Bug 1126072 - Deployment fails with multiple compute hosts on first run
Summary: Deployment fails with multiple compute hosts on first run
Keywords:
Status: CLOSED ERRATA
Alias: None
Product: Red Hat OpenStack
Classification: Red Hat
Component: rubygem-staypuft
Version: 5.0 (RHEL 7)
Hardware: x86_64
OS: Linux
urgent
urgent
Target Milestone: async
: Installer
Assignee: Scott Seago
QA Contact: Omri Hochman
URL:
Whiteboard:
: 1127766 (view as bug list)
Depends On: 1135079
Blocks:
TreeView+ depends on / blocked
 
Reported: 2014-08-01 19:05 UTC by Alexander Chuzhoy
Modified: 2016-04-26 15:54 UTC (History)
11 users (show)

Fixed In Version: ruby193-rubygem-staypuft-0.2.6-1.el6ost
Doc Type: Bug Fix
Doc Text:
A race condition during the deployment of the first 2 compute hosts causes a deployment to fail.
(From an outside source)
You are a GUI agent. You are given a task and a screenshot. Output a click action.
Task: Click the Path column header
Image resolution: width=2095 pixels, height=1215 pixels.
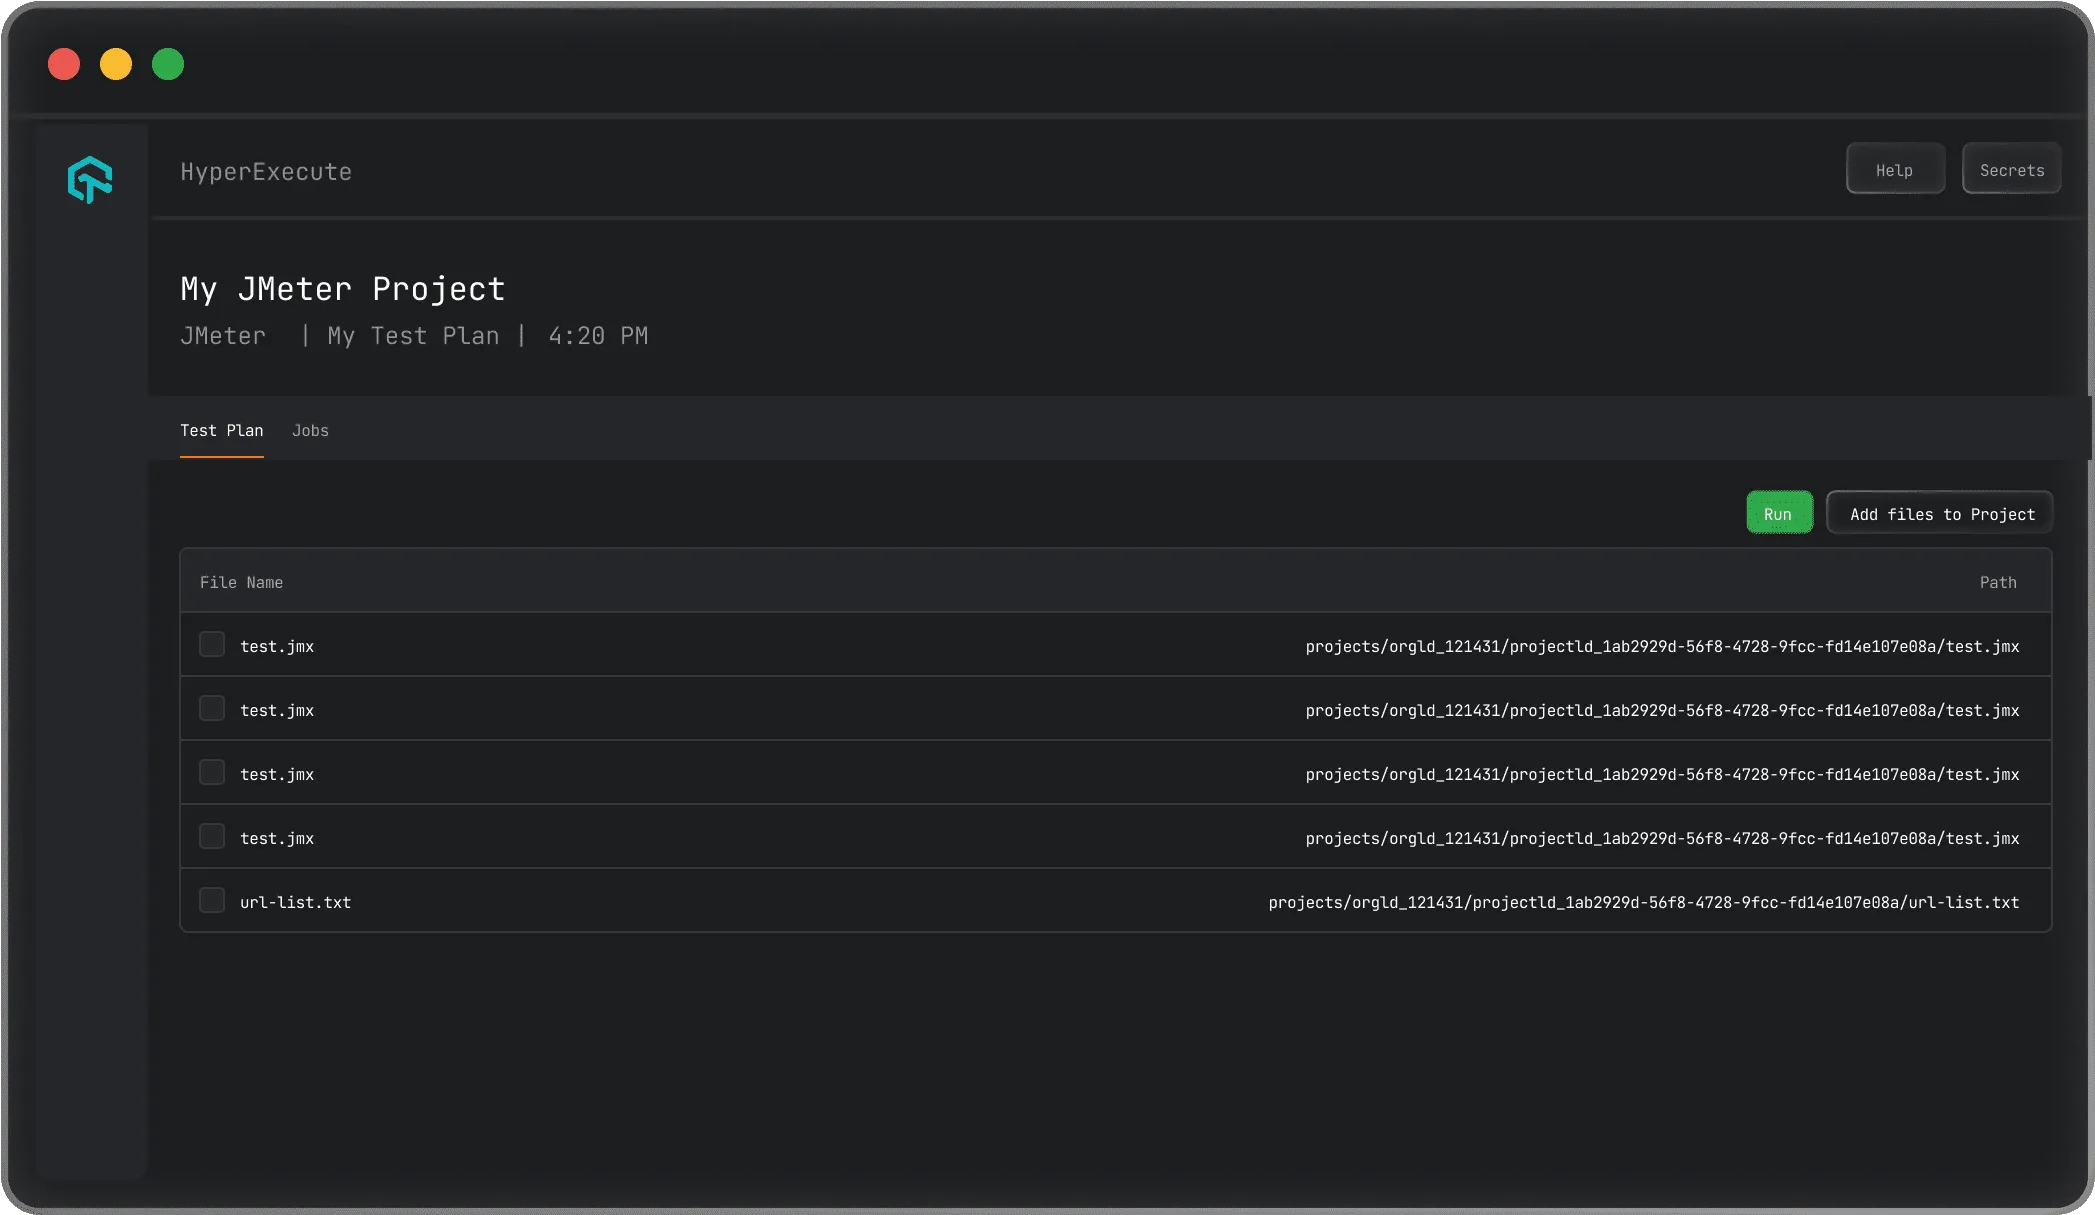tap(1997, 582)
Fix: The first host is now deployed first, then the rest of the compute hosts in parallel avoiding the race condition.
Clone Of:
Environment:
Last Closed: 2014-09-02 18:21:07 UTC


Attachments (Terms of Use)
Nova compute with working settings (1.57 KB, text/plain)
2014-08-04 17:49 UTC, Jason Guiditta
no flags Details


Links
System ID Priority Status Summary Last Updated
Red Hat Product Errata RHBA-2014:1138 normal SHIPPED_LIVE Red Hat Enterprise Linux OpenStack Platform Bug Fix Advisory 2014-09-02 22:20:02 UTC

Description Alexander Chuzhoy 2014-08-01 19:05:37 UTC
Rubygem-Staypuft:  Nova deployment with VLAN network type fails installing the compute node: Execution of '/usr/bin/nova-manage network create novanetwork 192.168.100.0/21 6 --vlan 10' returned 1: Command failed, please check log for more info

Environment: 
rhel-osp-installer-0.1.6-5.el6ost.noarch
openstack-foreman-installer-2.0.16-1.el6ost.noarch
ruby193-rubygem-foreman_openstack_simplify-0.0.6-8.el6ost.noarch
openstack-puppet-modules-2014.1-19.9.el6ost.noarch

Steps to reproduce:
1. Install rhel-osp-installer
2. Create/run a Nova deployment with VLAN network type:
   a. Vlan range field: 10:15
   b. floating ip range for external network: 10.8.30.100/31
   c. private IP range for tenant networks: 192.168.100.0/21

Result:
The deployment gets paused on error during the deployment of the compute nodes.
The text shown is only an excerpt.